START Supplied material

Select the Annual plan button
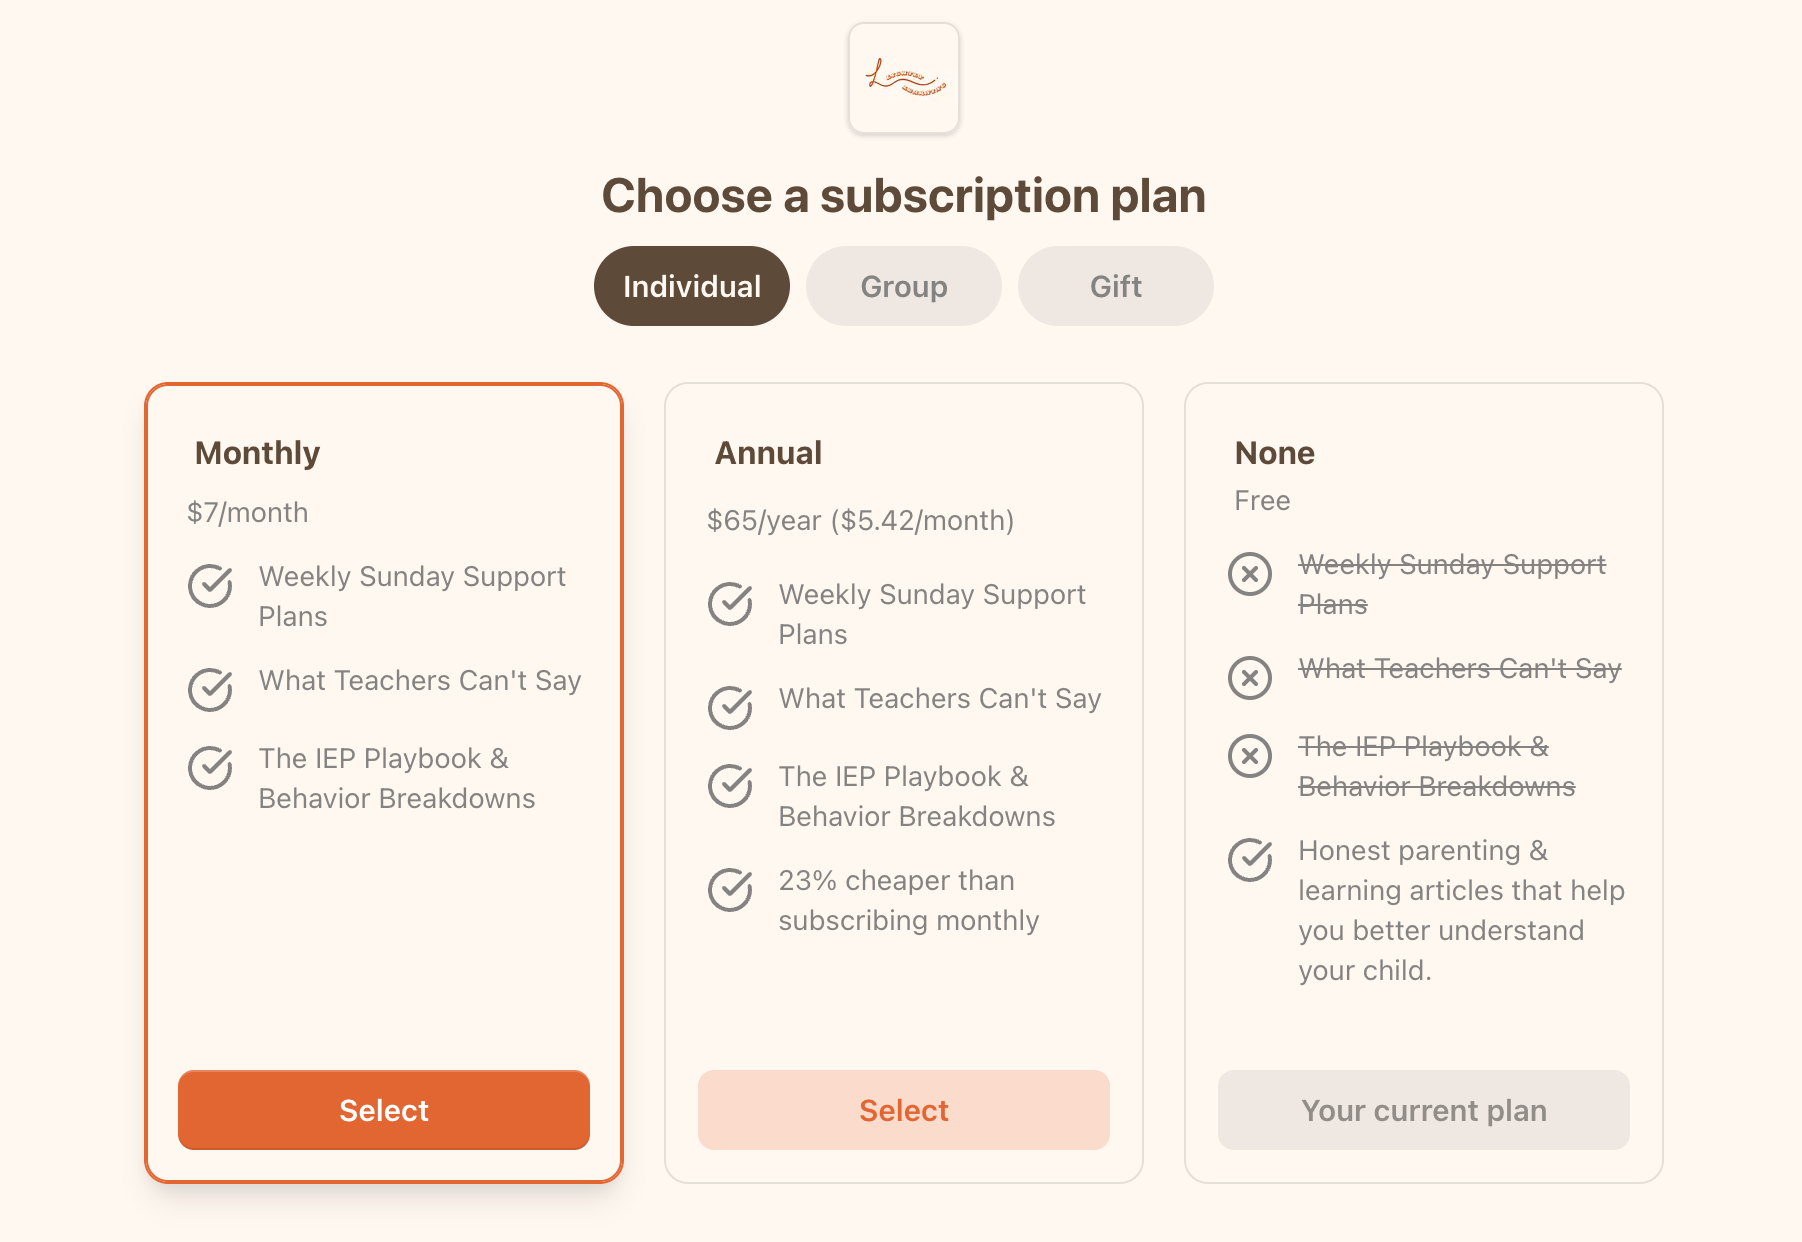 904,1110
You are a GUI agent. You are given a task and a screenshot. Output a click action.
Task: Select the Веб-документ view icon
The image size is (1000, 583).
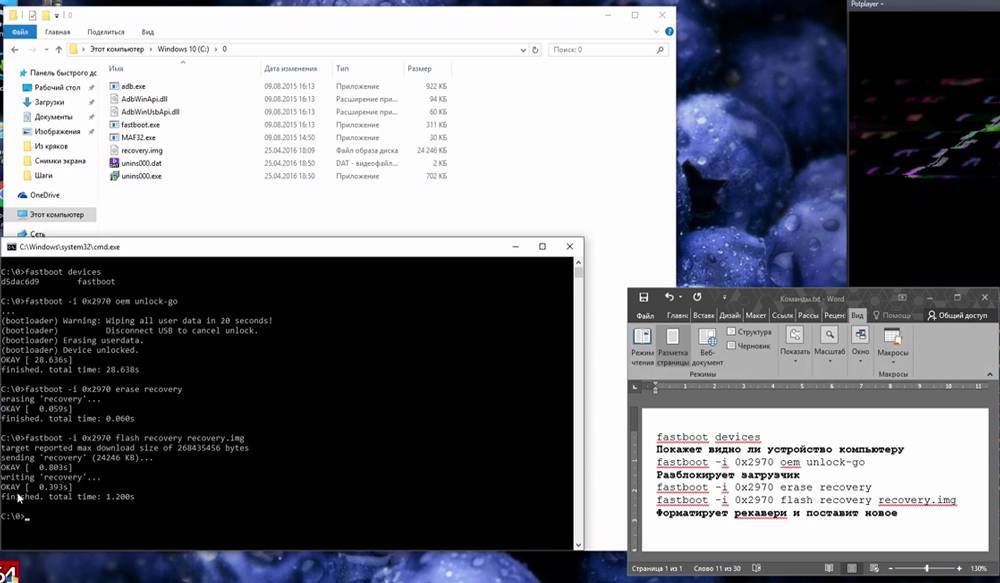click(707, 345)
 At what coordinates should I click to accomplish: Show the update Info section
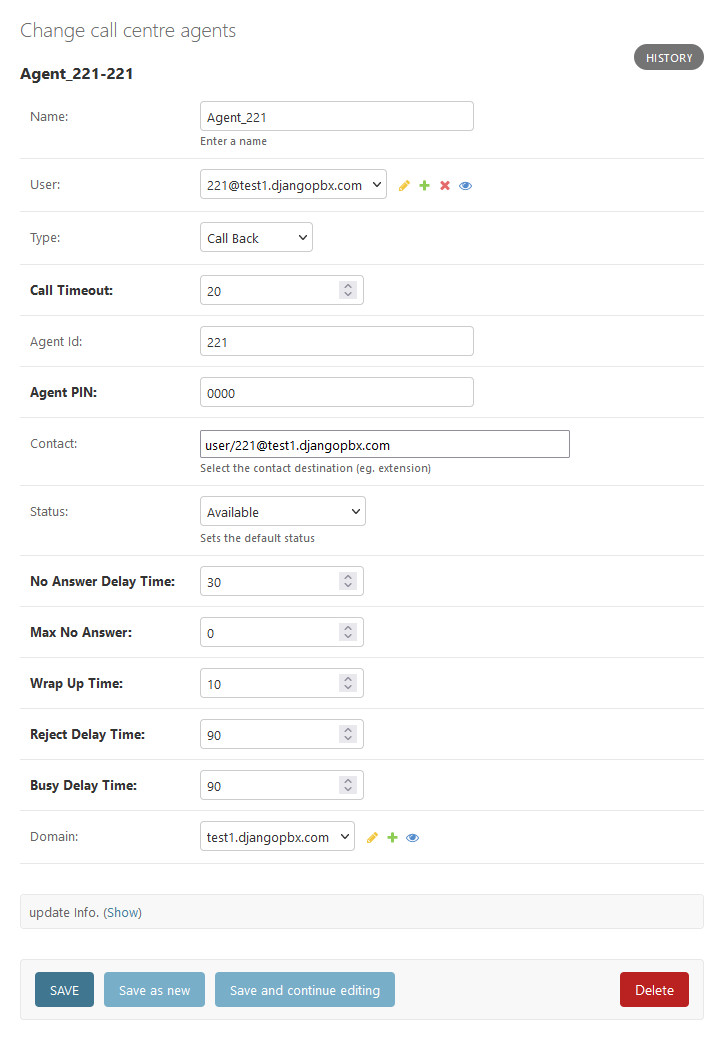[x=124, y=912]
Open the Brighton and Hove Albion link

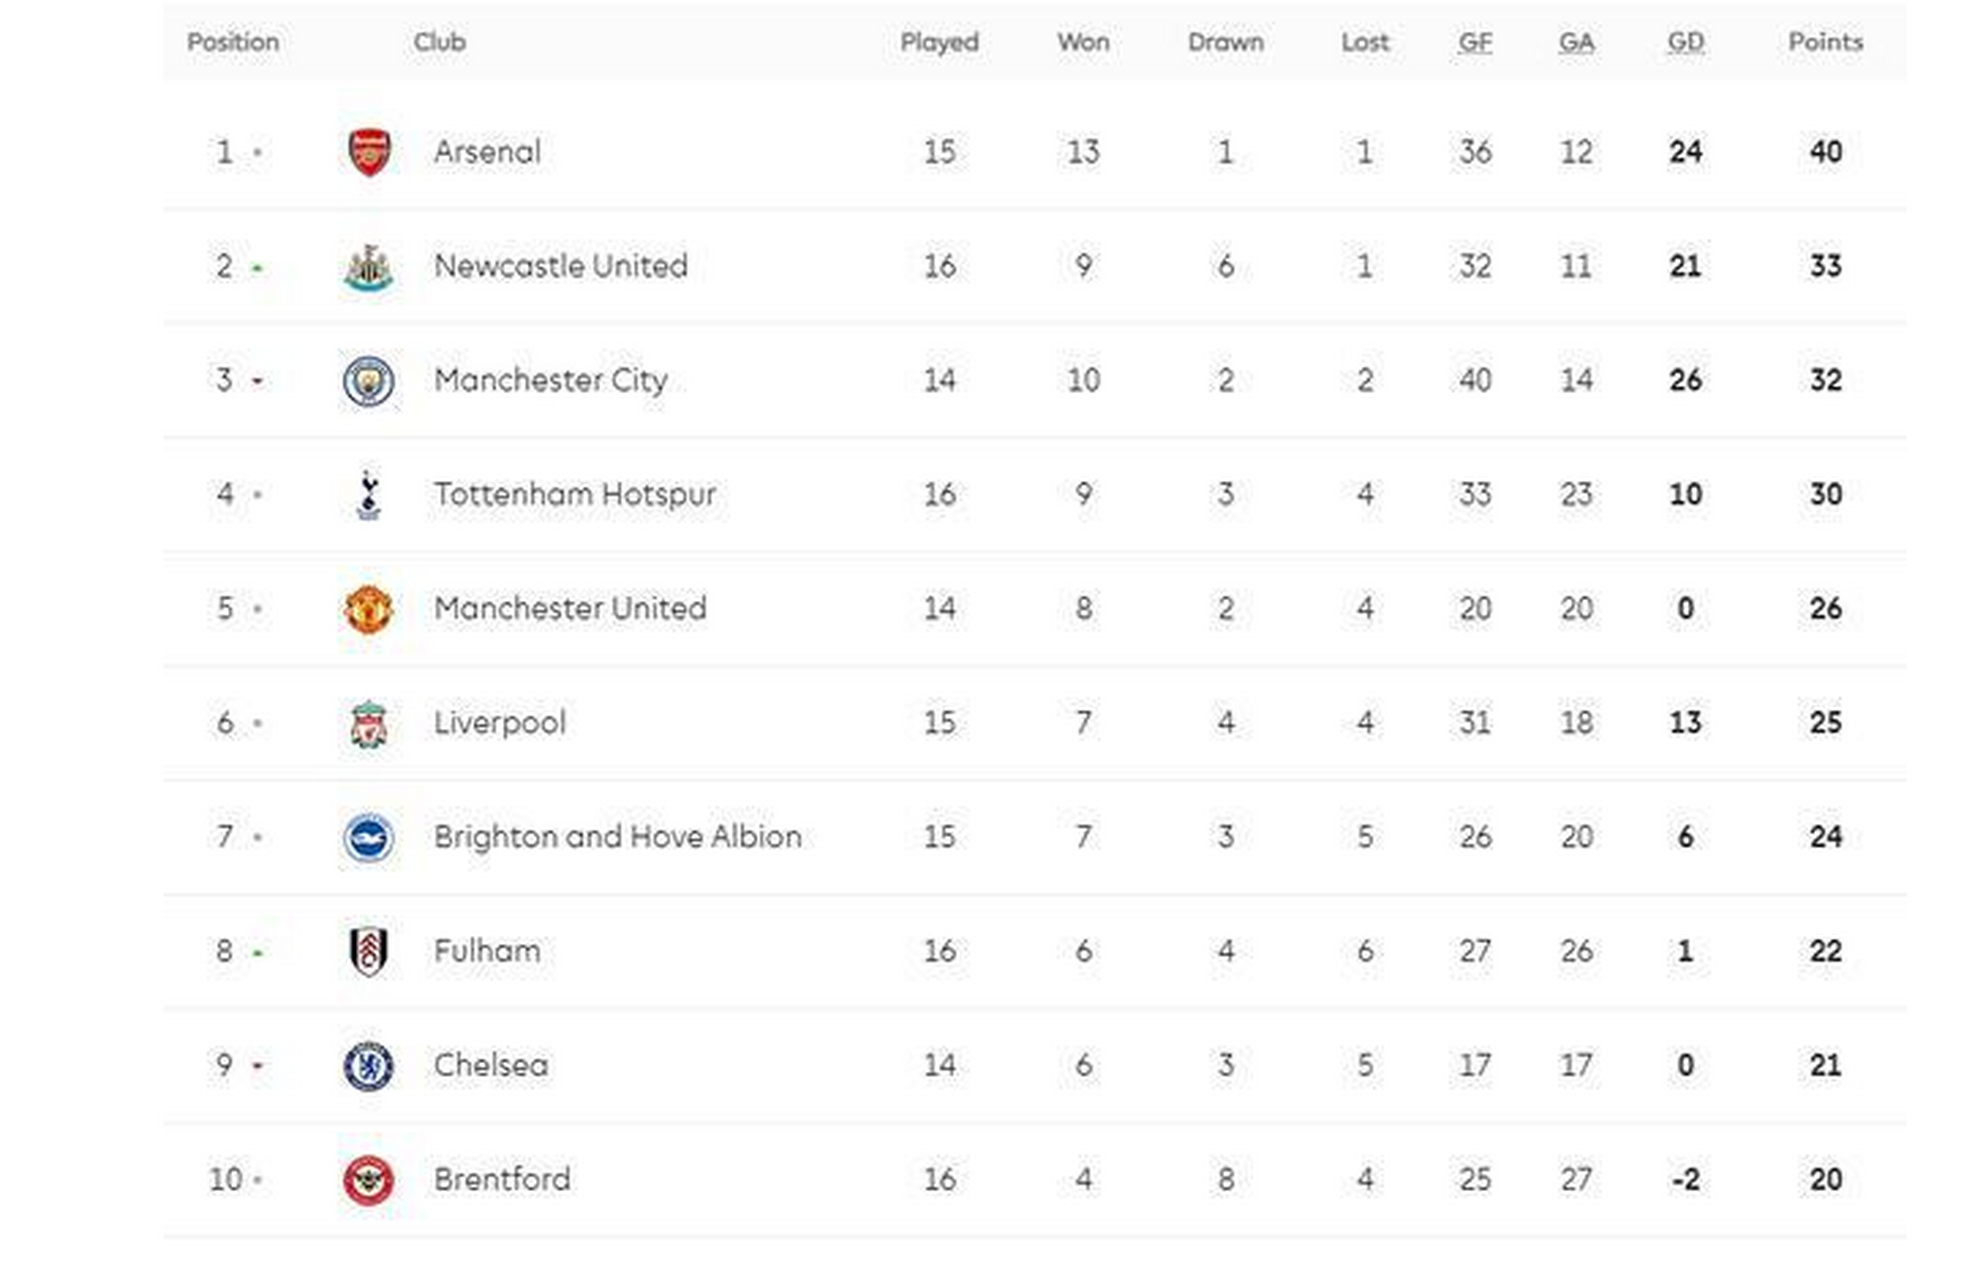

END Supplied material

Output every entry above verbatim, but leave out the pictures.

Select the Annual plan button
 904,1110
You are a GUI agent. You are given a task and a screenshot. Output a click action.
Task: Select the Веб-документ view icon
The image size is (1000, 583).
click(707, 345)
 At what coordinates should I click to accomplish: Show the update Info section
[x=124, y=912]
Open the Brighton and Hove Albion link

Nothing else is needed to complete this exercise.